§ **ASSIGNMENT**: Could you reproduce all the entries under this sentence exactly, leaving the images aside?

§ **INPUT MATERIAL**:
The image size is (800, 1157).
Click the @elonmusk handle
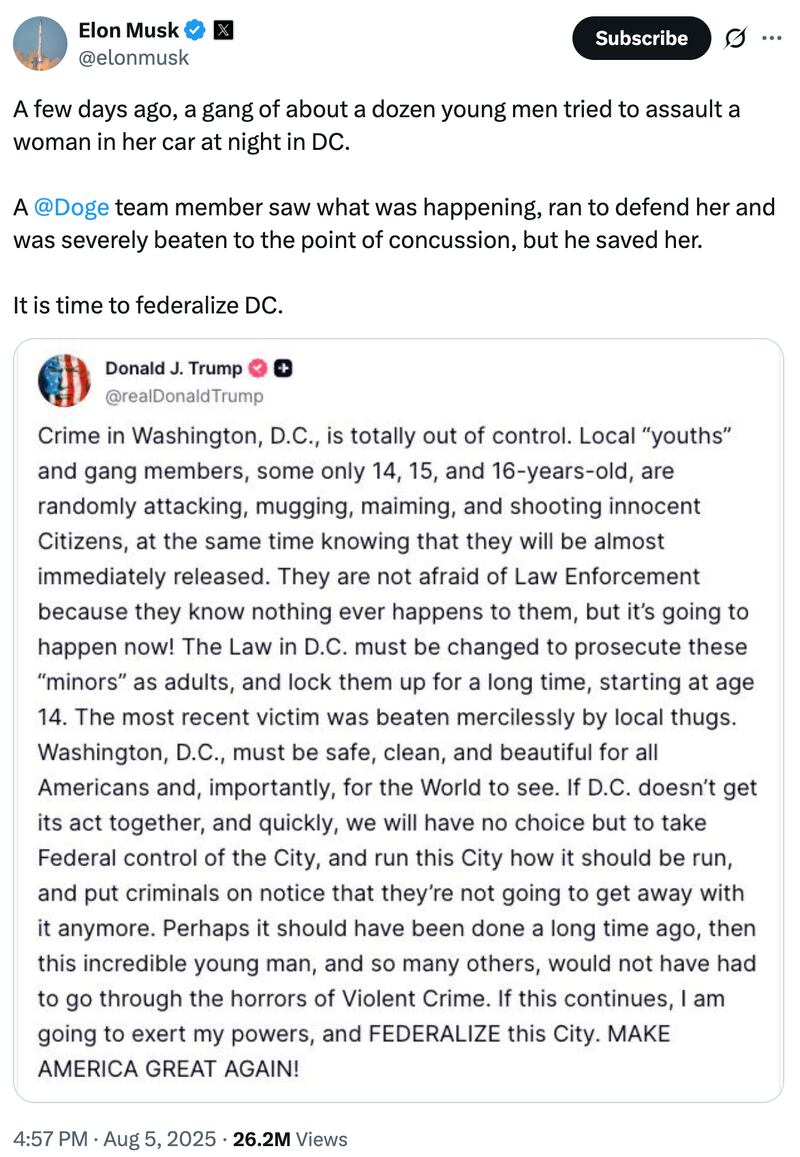(x=133, y=58)
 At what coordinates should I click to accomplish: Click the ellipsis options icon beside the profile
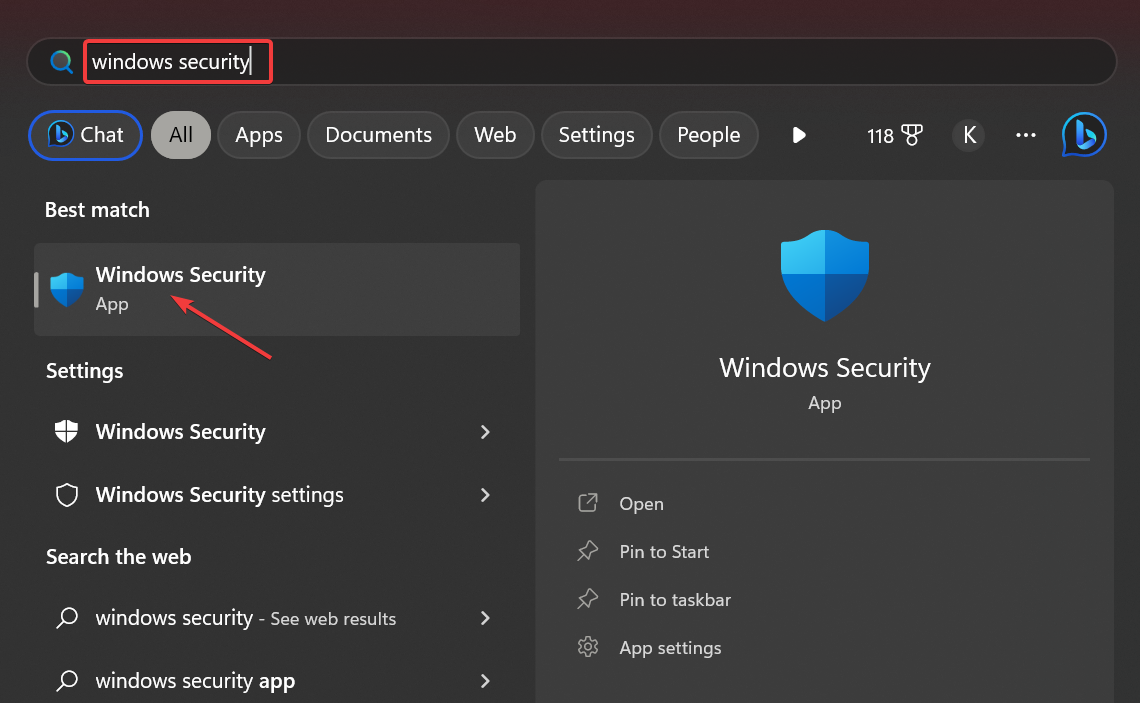(x=1026, y=135)
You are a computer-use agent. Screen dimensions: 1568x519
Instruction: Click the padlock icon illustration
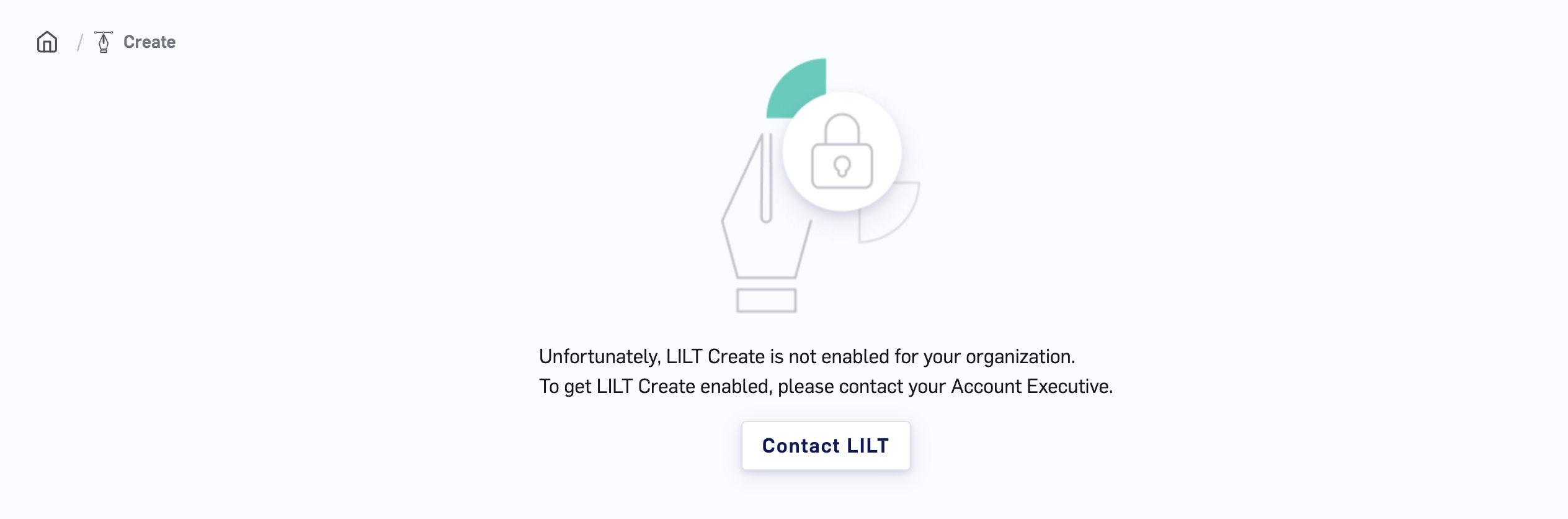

§ **TASK RESPONSE**:
The image size is (800, 1157).
Click the @elonmusk handle
(x=133, y=58)
 At what coordinates should I click to accomplish: Click the ellipsis options icon beside the profile
(x=1026, y=135)
You are a computer-use agent. Screen dimensions: 1568x519
Instruction: Click the padlock icon illustration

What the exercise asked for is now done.